Der (perversen) Phantasie sind keine Grenzen gesetzt. Ich muss ja nicht bei euch essen.  Mixer, Pürierstab, ...kann man ja alles spülen, nur nich von Mutti od. Freundin in der Küche erwischen lassen; das gibt Mecker!


----------



## vermesser (17. März 2010)

*AW: Köderdipp selber herstellen?*

Nee, keine Sorge! Falls ich das wirklich probieren sollte, werde ich meinen Mixer verwenden und das nicht unter den Augen eines Weibchens tun! Danke für den Tipp mit dem käuflichen Wurmzeug!


----------



## PierreNoel (19. März 2010)

*AW: Köderdipp selber herstellen?*



Marvin-2908 schrieb:


> Hallo!
> IHr könnt doch bestimmt die lockstoffsprays vom mosella, seans, top secret usw.
> Ich habe mir überlegt man könnte die doch bestimmt selbst herstellen oder?
> Habt ihr eine idee, was man da rein machen könnte zb. für brassen??
> ...




ich habe das mal mit nem Fertigfutter von VDE gemacht. Befreundete biologin hat das in nen gaschromatographen geworfen und mir anschliessend genau die zusammensetzung und inhaltsstoffe geschickt.

Ist zwar witzig.... aber bringen tut das wenig bis nix.


Pierre


----------



## Professor Tinca (19. März 2010)

*AW: Köderdipp selber herstellen?*

Dann mach es doch nicht so spannend.|supergri

*Was war drin?*



#h#h#h


----------



## teilzeitgott (19. März 2010)

*AW: Köderdipp selber herstellen?*

ich nehme auch zuckerrüben sirup und mische noch ein bißchen puderzucker mit unter, dazu im frühjahr zimt , hält einige zeit, sicher nicht ganz so doll wie die gekauften, aber auch gut.


----------



## PierreNoel (24. März 2010)

*AW: Köderdipp selber herstellen?*



Professor Tinca schrieb:


> Dann mach es doch nicht so spannend.|supergri
> 
> *Was war drin?*
> 
> ...



grins

1. habe damals nen riesen ärger bekommen als ich es veröffentlicht habe
2. schick mir ne pn und ich schreibs dir


----------

Aus einer Sammlung entnommene Daten

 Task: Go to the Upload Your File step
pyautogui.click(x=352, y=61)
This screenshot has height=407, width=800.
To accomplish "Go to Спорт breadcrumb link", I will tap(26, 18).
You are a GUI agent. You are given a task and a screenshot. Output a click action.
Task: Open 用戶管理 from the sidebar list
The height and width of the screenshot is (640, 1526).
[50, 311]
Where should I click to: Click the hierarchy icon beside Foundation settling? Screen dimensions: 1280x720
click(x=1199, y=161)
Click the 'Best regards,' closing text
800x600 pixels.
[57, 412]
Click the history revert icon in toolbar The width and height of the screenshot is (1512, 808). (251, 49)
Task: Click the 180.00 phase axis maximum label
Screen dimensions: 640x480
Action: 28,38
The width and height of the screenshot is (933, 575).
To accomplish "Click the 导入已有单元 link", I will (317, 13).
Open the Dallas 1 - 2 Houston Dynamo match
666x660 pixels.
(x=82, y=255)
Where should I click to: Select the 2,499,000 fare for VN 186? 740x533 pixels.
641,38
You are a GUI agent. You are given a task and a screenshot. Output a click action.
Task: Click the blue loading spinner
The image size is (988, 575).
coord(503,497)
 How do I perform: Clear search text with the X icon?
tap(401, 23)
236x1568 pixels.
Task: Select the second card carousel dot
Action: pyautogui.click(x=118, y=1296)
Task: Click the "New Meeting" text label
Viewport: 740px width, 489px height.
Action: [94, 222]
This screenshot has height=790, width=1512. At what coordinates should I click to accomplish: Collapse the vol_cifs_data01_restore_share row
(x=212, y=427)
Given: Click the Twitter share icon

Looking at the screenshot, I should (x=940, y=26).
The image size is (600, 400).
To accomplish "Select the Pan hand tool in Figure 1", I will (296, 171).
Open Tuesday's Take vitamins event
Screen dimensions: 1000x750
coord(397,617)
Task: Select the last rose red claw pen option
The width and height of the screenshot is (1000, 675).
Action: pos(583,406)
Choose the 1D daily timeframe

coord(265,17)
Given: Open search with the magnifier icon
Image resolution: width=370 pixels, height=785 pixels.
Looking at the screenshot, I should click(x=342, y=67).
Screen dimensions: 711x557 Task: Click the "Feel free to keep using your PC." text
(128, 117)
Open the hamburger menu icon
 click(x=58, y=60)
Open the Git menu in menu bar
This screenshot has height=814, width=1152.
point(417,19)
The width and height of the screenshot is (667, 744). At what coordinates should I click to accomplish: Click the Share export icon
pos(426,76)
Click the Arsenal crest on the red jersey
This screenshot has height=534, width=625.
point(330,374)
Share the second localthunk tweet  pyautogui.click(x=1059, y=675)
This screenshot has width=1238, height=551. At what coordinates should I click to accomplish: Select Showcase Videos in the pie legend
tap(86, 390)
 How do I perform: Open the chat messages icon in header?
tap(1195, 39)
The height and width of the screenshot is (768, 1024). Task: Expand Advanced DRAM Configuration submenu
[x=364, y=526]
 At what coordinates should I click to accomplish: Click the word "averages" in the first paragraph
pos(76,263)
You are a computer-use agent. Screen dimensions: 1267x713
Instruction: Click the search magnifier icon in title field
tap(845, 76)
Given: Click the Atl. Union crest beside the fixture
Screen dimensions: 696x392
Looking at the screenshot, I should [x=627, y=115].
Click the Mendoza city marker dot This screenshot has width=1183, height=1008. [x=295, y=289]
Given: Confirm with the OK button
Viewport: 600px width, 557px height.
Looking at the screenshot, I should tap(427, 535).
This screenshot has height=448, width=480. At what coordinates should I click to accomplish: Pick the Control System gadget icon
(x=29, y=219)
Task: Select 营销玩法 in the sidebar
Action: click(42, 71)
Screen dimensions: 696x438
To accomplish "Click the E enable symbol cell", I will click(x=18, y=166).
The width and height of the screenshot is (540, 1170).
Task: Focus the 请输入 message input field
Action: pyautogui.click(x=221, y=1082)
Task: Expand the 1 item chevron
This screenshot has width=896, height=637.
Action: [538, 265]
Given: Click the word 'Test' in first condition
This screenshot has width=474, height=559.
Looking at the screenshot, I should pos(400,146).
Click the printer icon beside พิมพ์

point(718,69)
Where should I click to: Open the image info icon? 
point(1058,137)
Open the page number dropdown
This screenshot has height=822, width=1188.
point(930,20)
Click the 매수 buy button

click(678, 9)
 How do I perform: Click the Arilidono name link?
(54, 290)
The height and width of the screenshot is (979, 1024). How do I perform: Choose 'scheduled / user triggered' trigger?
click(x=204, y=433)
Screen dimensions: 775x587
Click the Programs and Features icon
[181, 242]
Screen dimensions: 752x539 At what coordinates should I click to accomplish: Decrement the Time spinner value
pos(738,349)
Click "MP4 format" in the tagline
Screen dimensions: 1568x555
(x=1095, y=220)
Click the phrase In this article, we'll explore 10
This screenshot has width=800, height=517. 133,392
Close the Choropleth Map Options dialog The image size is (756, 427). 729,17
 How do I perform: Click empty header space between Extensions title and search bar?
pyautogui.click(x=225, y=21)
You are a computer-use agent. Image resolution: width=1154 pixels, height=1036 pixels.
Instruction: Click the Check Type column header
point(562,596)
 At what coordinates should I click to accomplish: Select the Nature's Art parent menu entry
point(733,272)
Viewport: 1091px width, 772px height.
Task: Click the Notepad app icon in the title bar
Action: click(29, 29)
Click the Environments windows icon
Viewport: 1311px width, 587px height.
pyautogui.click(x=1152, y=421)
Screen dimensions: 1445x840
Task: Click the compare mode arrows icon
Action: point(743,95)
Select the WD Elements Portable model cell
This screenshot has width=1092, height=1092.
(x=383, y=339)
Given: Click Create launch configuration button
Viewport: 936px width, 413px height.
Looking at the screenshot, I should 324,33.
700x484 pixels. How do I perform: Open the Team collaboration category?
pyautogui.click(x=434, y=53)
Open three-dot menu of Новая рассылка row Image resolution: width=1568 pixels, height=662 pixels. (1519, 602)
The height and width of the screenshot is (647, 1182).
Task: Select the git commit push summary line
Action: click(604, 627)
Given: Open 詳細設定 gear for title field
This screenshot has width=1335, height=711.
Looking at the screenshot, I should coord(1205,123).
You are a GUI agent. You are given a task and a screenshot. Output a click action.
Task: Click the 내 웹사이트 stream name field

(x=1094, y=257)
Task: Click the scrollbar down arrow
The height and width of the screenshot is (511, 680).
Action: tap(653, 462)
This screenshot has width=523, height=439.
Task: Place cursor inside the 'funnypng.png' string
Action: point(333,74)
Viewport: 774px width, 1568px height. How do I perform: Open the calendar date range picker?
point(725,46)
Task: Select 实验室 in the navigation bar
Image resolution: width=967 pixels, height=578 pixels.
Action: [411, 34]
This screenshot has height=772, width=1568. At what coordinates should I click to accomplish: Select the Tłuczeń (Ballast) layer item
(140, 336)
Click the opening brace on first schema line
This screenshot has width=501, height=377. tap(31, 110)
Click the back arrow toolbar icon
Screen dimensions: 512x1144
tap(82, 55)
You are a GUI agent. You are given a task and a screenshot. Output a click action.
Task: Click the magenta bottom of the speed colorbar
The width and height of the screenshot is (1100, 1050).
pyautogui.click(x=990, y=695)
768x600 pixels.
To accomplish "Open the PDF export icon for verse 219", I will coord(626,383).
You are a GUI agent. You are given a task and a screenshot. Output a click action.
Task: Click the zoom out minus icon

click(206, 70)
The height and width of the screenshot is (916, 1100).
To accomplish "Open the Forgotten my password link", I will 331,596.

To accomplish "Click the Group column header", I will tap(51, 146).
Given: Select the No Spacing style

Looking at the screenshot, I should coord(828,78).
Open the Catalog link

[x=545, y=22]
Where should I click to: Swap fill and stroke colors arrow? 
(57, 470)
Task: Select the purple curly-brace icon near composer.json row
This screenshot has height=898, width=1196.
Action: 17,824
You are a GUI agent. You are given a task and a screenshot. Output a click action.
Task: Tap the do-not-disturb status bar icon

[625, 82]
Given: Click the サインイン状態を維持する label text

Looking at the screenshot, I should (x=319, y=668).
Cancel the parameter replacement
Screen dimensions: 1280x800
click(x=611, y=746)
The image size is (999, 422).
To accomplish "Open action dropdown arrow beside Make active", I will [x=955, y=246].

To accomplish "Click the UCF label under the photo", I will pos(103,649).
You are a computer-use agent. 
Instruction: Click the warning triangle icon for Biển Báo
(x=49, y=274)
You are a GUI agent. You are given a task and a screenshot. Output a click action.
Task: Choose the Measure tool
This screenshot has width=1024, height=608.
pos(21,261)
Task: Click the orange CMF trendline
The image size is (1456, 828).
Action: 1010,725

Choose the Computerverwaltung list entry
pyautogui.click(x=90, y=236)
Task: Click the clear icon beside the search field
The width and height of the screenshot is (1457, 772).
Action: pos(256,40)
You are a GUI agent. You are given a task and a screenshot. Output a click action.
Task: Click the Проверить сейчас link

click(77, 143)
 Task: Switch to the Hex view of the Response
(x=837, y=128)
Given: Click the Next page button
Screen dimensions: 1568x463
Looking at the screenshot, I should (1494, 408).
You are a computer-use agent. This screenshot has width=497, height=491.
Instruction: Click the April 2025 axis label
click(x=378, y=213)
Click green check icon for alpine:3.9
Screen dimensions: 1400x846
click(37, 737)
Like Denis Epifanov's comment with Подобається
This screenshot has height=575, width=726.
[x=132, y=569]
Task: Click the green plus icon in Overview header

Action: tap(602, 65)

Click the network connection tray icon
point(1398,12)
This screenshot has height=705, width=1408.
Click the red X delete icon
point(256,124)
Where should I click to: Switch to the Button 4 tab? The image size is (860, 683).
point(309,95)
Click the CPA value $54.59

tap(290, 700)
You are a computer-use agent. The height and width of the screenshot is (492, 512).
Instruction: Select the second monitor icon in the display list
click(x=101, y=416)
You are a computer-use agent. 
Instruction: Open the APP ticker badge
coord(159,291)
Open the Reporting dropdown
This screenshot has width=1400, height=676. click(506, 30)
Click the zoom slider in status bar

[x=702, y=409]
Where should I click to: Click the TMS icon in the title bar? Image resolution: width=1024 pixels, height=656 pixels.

__Aufgabe 1__.
Was gibt teilzeitgott laut dem Forenauszug im Frühjahr zusätzlich in seinen Dipp?
__Aufgabe 2__.
Überarbeite im Forenauszug den Abschnitt, der mit "ich nehme auch" beginnt und bis einschließlich "(24. März 2010)" reicht, indem du "zimt" durch "vanille" ersetzt, und gib ihn so wieder.
Die Datensätze spielen hierfür keine Rolle.

__Antwort 1__.
Zimt.

__Antwort 2__.
ich nehme auch zuckerrüben sirup und mische noch ein bißchen puderzucker mit unter, dazu im frühjahr vanille , hält einige zeit, sicher nicht ganz so doll wie die gekauften, aber auch gut.


----------



## PierreNoel (24. März 2010)